Many companies are digging into their own archives, reviving iconic products, packaging and campaigns to rekindle nostalgia while staying relevant — and Vaus said that this heritage-based storytelling signals authenticity and continuity.

“Brands are reintroducing classic products or elements people loved in the past,” he said. “One example is major food and drink brands bringing back vintage toys, packaging and product lines to spark excitement and emotional connection.”
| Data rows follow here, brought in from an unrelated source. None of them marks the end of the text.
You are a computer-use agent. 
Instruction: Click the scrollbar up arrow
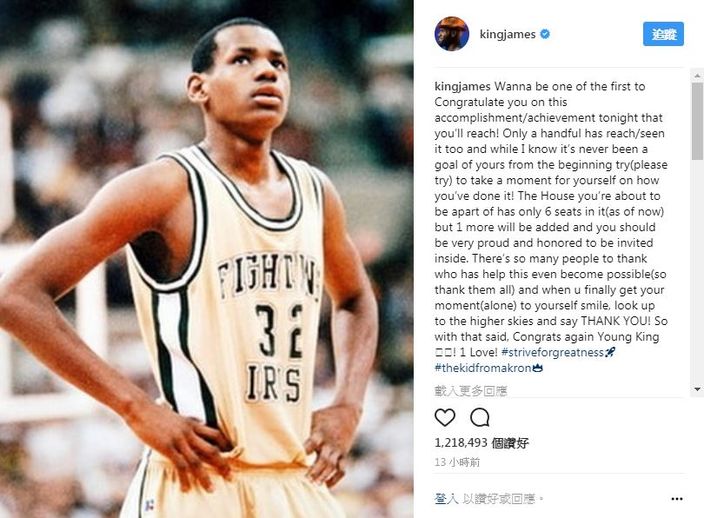pyautogui.click(x=697, y=76)
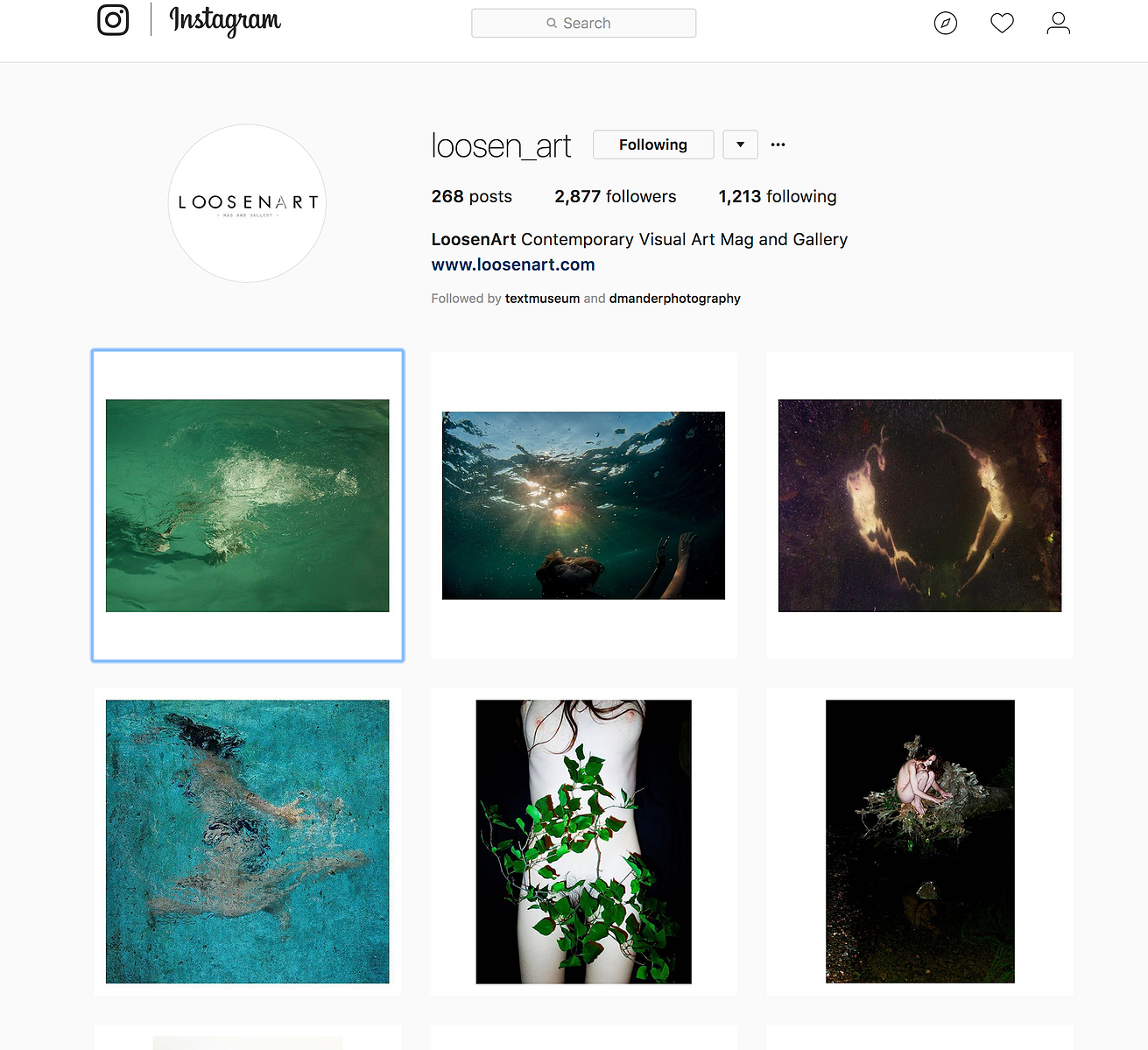Open the green water swimmer photo post
The width and height of the screenshot is (1148, 1050).
(x=248, y=505)
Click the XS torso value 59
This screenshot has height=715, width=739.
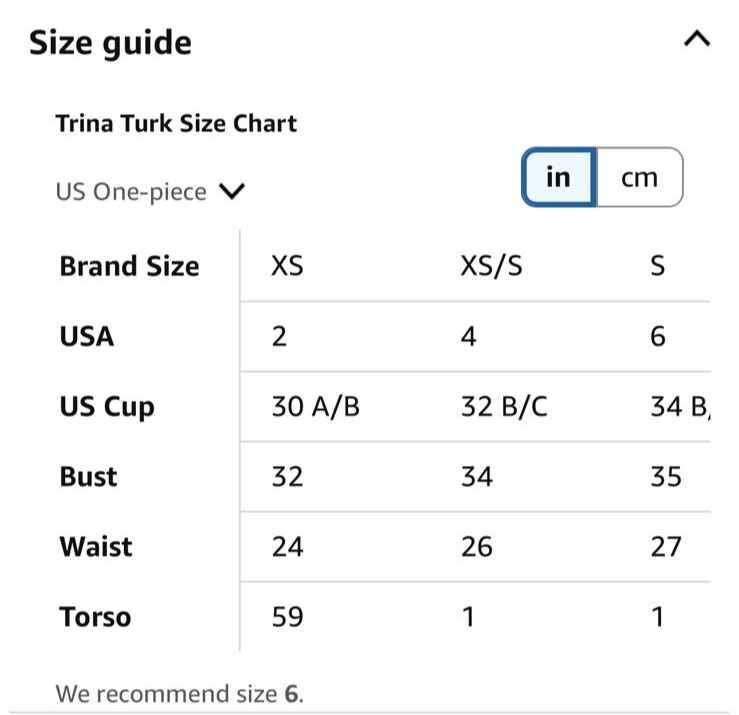(287, 617)
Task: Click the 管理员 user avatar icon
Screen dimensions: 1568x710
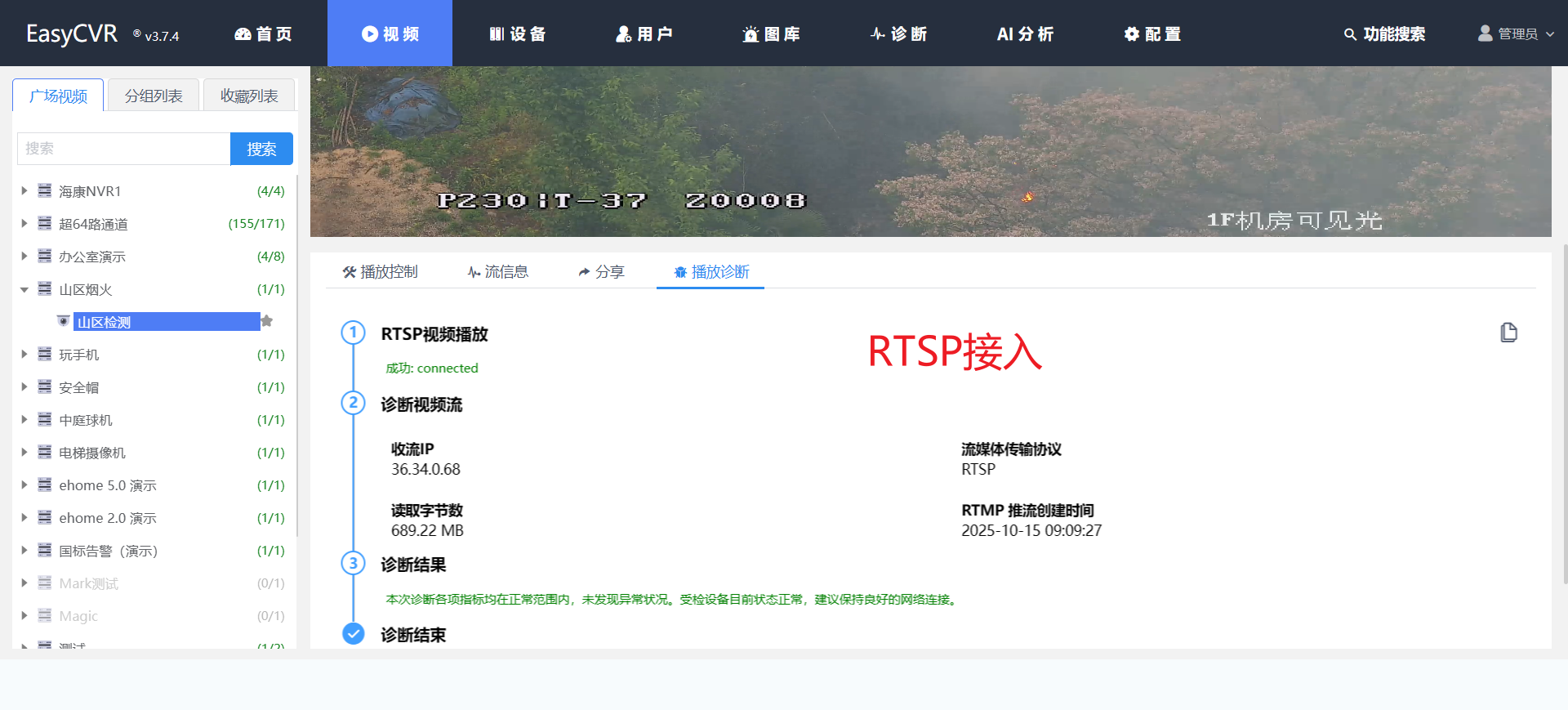Action: [x=1485, y=33]
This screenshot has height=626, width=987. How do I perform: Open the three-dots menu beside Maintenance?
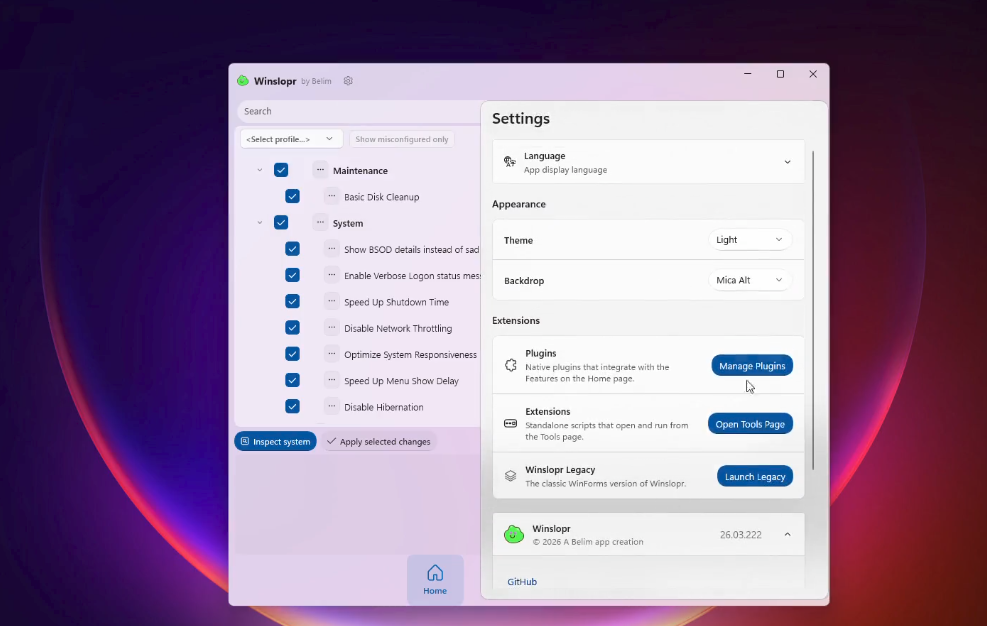pyautogui.click(x=320, y=170)
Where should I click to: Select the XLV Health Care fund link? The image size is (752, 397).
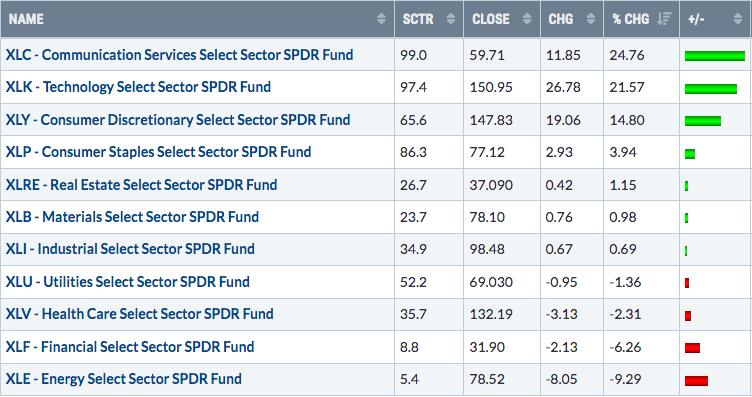tap(140, 314)
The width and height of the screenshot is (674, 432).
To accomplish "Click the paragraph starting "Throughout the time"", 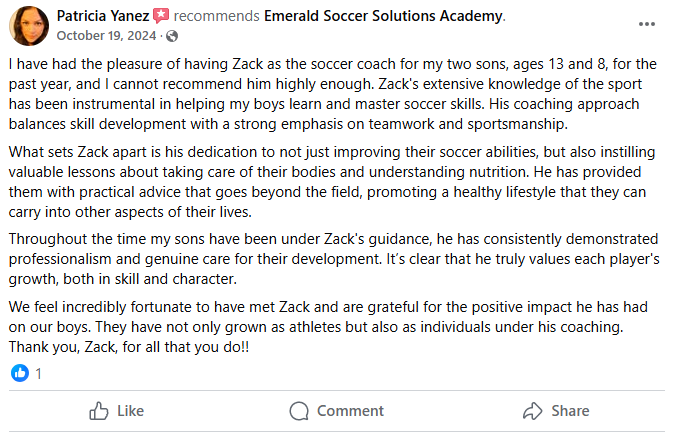I will click(334, 259).
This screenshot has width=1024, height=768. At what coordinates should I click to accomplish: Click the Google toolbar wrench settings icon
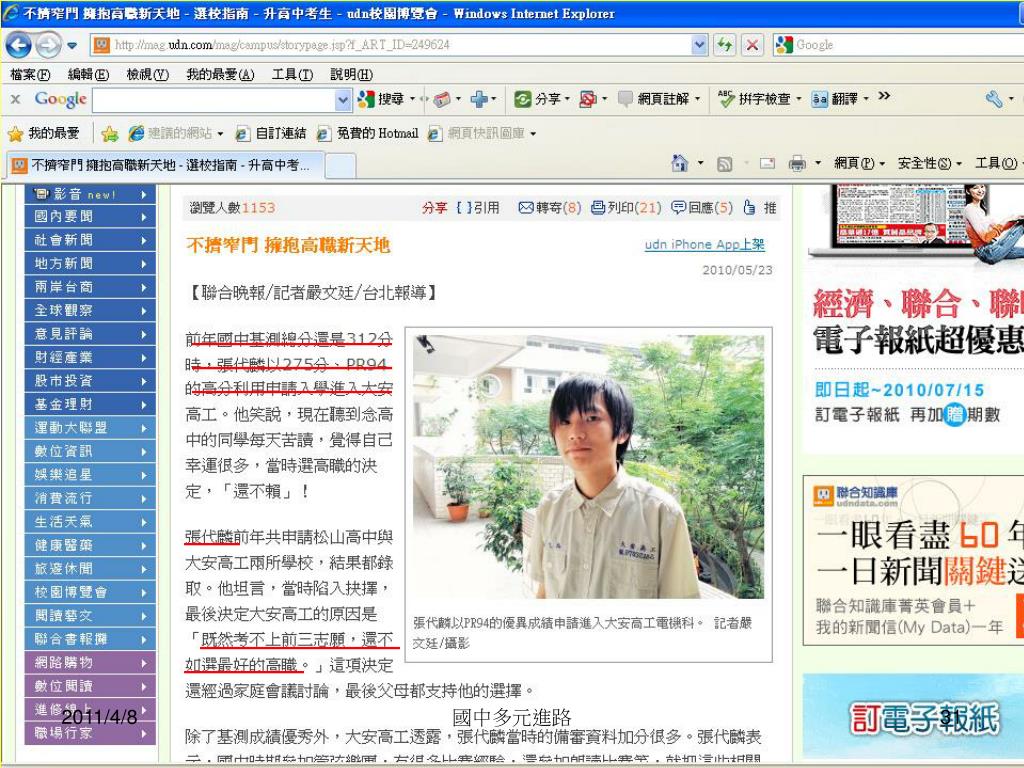[x=993, y=99]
Design principles for modern yet memory‑driven branding

But as a campaign-building expert, Vaus warns that this tactic must be used with finesse, so it is not misinterpreted as laziness. His advice? “Design the feeling, not the era.”

Vaus pointed out that the strongest nostalgic brands today aren’t copying a specific decade; they’re recreating emotional cues people associate with the past.

He said that from a design lens, that means:

• Soft imperfections — grain, blur, misalignment, hand‑drawn elements

• Human scale over hyper‑polish

• Warm, memory-coded palettes — muted primaries, sun‑faded tones, off‑whites

“Think: ‘this feels familiar’ rather than ‘this looks like 1998,’” he advises.

For him, in 2026 nostalgia is “less about accuracy and more about recognition.” For this, he recommends archive mining — using your own brand history. He suggests:

• Pulling old logos, packaging, ads or UI patterns

• Reinterpreting them with modern typography, spacing and systems

• Treating archives as raw material, not museum pieces

“This works because it signals authenticity; it reinforces brand continuity; and it avoids the feeling of trend-chasing,” he said. His design rule of thumb? “Honour the structure, modernize the execution. Use typography to do the heavy lifting.”

Vaus also pointed out that in nostalgic branding, type carries memory more than imagery. As a result, 2026 is seeing more chunky sans-serifs with softened edges; early-digital fonts (inspired by OS interfaces, games, web 1.0); handwritten or quasi-handwritten display type.

But he warns that this must be paired with expressive nostalgic display type and highly legible, modern body fonts. “This balance keeps the brand from sliding into costume,” he said.

CotyLab, has dedicated an entire seasonal collection to the regal world of Bridgerton.
CotyLab, has dedicated an entire seasonal collection to the regal world of Bridgerton and used regency-style fonts on the packaging. (Hand-out/Coty Inc.)

Colour as a nostalgia trigger

Another suggestion is opting for controlled retro colour systems. “Colour is one of the fastest nostalgia triggers, but in 2026 it’s used with restraint,” he said. Some common approaches include:

• Limited palettes (4–6 colours max)

• Slightly desaturated or ‘aged’ tones

• High contrast within a muted system

Instead of neon Y2K overload, brands opt for:

• Creams instead of white

• Washed reds instead of pure red

• Dusty blues instead of tech blues

This can feel familiar, calm and trustworthy, which is key in uncertain times.

“Nostalgia as a layer, not the whole system,” Vaus advises. “The most successful brands don’t build everything around nostalgia.”

Instead, he said that they use nostalgic elements in campaigns, launches or storytelling; keep the core identity flexible and future‑facing; and treat nostalgia as a seasoning, not the main dish. This avoids the trap of looking dated too fast, locking the brand into a past identity and alienating new audiences.

From a strategic design perspective, reinterpretation over replication is the golden rule in 2026. “Never recreate and reinterpret,” said Vaus. “That means:

• Reference cultural memory, not exact visuals

• Remix eras (90s + early mobile + analogue print)

• Let modern grids, motion and UX quietly do the work underneath”

For Vaus, the 2026 nostalgia revival in branding is not a fad; it’s a strategic response to cultural and emotional dynamics. “Brands that successfully blend past sentiment with present relevance and future direction are using nostalgia not simply to look backward but to connect deeper, feel more human, and stand out in a crowded marketing landscape,” he said.